Closed tureluren closed 3 years ago

tureluren commented 3 years ago

Hello, as a newbie in functional programming I can't get my head around something.

S.lte returns true if the second argument is less than or equal to the first. Which comes in handy when filtering data like in your example:

S.filter (S.lte (3)) ([1, 2, 3, 4, 5]) // [1, 2, 3]

So why does S.concat not work in the same fashion?

// Why does this not result in ["a*", "b*", "c*"] ?
S.map (S.concat ("*")) (["a", "b", "c"]) // ["*a", "*b", "*c"]

// Or when composing in pointfree style where data comes last.
// Why does this not result in "abc" ? Concat works like a prepend in this situation.
S.compose (S.concat ("c")) (S.concat ("b")) ("a"); // "cba"

Is this intentionally?

davidchambers commented 3 years ago

Hello, @rifraf93, and welcome to the community. :wave:

In Haskell, <> is an infix operator:

> "foo" <> "bar"
"foobar"

The lovely thing about <> is that one need not consider nesting:

> "foo" <> "bar" <> "baz"
"foobarbaz"

Sanctuary gives us two equally valid ways of expressing the above, both noisy:

> S.concat (S.concat ('foo') ('bar')) ('baz')
'foobarbaz'

> S.concat ('foo') (S.concat ('bar') ('baz'))
'foobarbaz'

In Haskell, infix operators can also be treated as regular functions. The function equivalent of <> is (<>):

> :type (<>)
(<>) :: Semigroup a => a -> a -> a

This is exactly the type of S.concat! Let's see how (<>) behaves:

> (<>) "foo" "bar"
"foobar"

The behaviour of S.concat is thus consistent with that of (<>).

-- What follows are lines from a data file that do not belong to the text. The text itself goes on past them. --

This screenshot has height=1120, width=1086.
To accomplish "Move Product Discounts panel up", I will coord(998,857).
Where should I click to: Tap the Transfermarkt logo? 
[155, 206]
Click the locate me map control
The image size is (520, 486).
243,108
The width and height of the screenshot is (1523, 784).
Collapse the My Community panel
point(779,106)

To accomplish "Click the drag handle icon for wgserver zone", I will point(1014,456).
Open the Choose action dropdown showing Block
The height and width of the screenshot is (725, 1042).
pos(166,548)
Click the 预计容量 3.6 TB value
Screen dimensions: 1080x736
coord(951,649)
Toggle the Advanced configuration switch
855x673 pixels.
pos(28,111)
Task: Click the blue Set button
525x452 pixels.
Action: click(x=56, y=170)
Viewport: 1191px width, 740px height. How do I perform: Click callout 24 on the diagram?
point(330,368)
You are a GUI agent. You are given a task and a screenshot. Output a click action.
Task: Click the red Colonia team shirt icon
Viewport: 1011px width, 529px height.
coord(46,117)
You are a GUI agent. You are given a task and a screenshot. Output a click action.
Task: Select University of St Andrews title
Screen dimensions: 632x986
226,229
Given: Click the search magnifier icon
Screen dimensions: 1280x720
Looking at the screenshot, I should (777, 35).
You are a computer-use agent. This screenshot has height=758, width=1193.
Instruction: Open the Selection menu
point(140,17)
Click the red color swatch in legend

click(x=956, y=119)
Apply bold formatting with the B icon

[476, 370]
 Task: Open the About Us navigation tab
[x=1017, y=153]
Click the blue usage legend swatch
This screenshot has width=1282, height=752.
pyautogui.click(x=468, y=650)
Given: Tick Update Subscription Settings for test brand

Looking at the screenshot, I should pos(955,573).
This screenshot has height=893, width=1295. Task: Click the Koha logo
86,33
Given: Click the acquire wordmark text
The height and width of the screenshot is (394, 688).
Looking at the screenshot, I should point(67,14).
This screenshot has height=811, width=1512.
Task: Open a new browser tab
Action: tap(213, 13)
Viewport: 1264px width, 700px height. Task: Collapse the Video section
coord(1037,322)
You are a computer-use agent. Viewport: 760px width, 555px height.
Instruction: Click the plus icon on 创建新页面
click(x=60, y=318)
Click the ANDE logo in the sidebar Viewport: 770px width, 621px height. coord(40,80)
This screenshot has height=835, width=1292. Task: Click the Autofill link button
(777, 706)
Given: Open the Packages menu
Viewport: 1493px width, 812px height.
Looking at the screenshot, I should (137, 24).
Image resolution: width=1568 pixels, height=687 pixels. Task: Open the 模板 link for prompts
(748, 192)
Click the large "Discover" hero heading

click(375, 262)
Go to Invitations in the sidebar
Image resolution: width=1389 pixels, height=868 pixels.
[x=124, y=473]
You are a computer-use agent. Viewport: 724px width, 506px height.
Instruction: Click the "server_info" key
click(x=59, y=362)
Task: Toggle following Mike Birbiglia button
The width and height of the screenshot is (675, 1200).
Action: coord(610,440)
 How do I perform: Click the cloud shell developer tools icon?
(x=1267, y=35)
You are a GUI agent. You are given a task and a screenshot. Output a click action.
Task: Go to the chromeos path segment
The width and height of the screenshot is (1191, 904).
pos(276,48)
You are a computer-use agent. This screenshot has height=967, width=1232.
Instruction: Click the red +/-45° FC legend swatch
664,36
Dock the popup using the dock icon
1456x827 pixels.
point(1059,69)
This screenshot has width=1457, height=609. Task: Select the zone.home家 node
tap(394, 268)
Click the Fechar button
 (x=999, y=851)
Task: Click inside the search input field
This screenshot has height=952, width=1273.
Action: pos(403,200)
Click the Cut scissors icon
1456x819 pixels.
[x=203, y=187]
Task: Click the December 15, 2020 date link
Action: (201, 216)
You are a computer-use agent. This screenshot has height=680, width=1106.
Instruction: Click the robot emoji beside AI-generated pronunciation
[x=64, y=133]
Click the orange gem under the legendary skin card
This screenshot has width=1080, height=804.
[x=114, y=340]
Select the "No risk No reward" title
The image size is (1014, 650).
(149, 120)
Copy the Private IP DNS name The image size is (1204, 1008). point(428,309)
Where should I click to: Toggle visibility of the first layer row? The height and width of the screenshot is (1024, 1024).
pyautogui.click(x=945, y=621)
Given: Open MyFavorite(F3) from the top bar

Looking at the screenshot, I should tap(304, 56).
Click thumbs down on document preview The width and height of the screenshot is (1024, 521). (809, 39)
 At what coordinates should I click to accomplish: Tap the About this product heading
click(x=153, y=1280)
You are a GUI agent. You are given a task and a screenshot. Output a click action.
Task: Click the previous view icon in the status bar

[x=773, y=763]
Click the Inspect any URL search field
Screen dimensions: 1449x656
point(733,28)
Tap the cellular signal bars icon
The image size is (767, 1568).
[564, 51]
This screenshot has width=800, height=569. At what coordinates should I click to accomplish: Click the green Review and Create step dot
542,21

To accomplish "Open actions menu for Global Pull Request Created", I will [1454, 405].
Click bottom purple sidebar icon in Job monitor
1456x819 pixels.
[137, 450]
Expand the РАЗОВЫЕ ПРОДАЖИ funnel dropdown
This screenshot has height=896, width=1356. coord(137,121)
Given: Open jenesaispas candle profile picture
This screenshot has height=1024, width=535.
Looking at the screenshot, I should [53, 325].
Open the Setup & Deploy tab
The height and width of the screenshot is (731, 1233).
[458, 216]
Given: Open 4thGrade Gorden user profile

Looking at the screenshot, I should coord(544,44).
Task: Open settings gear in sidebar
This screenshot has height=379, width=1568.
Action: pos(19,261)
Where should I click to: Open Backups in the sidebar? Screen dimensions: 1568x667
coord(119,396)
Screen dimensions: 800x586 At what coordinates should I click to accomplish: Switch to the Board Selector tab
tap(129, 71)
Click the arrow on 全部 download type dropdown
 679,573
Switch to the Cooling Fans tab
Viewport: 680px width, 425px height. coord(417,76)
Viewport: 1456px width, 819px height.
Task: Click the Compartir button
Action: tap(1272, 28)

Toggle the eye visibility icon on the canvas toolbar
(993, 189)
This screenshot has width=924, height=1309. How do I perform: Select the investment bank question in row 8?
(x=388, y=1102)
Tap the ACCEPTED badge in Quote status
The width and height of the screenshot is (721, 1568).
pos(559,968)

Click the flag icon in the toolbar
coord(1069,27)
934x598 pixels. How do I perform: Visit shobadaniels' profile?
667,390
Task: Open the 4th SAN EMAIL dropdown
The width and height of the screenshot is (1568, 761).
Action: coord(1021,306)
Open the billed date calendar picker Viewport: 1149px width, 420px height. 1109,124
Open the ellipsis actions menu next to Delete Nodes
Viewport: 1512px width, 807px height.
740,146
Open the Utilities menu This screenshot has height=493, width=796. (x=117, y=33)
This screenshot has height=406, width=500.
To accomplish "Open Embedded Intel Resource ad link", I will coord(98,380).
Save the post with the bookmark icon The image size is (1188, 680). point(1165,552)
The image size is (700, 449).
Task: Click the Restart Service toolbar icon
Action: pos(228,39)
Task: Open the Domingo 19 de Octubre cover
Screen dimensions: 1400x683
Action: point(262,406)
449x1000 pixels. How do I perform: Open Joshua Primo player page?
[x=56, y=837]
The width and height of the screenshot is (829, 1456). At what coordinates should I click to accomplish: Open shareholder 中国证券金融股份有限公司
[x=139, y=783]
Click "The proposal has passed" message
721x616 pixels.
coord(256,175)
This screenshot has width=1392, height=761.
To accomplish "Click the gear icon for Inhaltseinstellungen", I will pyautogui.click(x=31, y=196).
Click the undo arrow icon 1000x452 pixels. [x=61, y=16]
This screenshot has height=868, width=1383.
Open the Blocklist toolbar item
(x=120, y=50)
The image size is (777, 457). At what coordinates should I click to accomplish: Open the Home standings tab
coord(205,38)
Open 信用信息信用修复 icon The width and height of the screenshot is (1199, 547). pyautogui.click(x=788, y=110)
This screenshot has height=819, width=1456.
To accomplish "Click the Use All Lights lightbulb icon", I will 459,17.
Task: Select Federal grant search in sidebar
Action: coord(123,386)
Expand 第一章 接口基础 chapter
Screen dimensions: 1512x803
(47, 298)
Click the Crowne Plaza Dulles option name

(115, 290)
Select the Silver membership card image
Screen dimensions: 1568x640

Haskell supports sectioning:

> ("foo" <>) "bar"
"foobar"

> (<> "bar") "foo"
"foobar"

Sectioning permits partial application of either argument:

> map ("prefix-" <>) ["foo", "bar", "baz"]
["prefix-foo","prefix-bar","prefix-baz"]

> map (<> "-suffix") ["foo", "bar", "baz"]
["foo-suffix","bar-suffix","baz-suffix"]

Without sectioning, we must resort to using S.flip:

> S.map (S.concat ('prefix-')) (['foo', 'bar', 'baz'])
[ 'prefix-foo', 'prefix-bar', 'prefix-baz' ]

> S.map (S.flip (S.concat) ('-suffix')) (['foo', 'bar', 'baz'])
[ 'foo-suffix', 'bar-suffix', 'baz-suffix' ]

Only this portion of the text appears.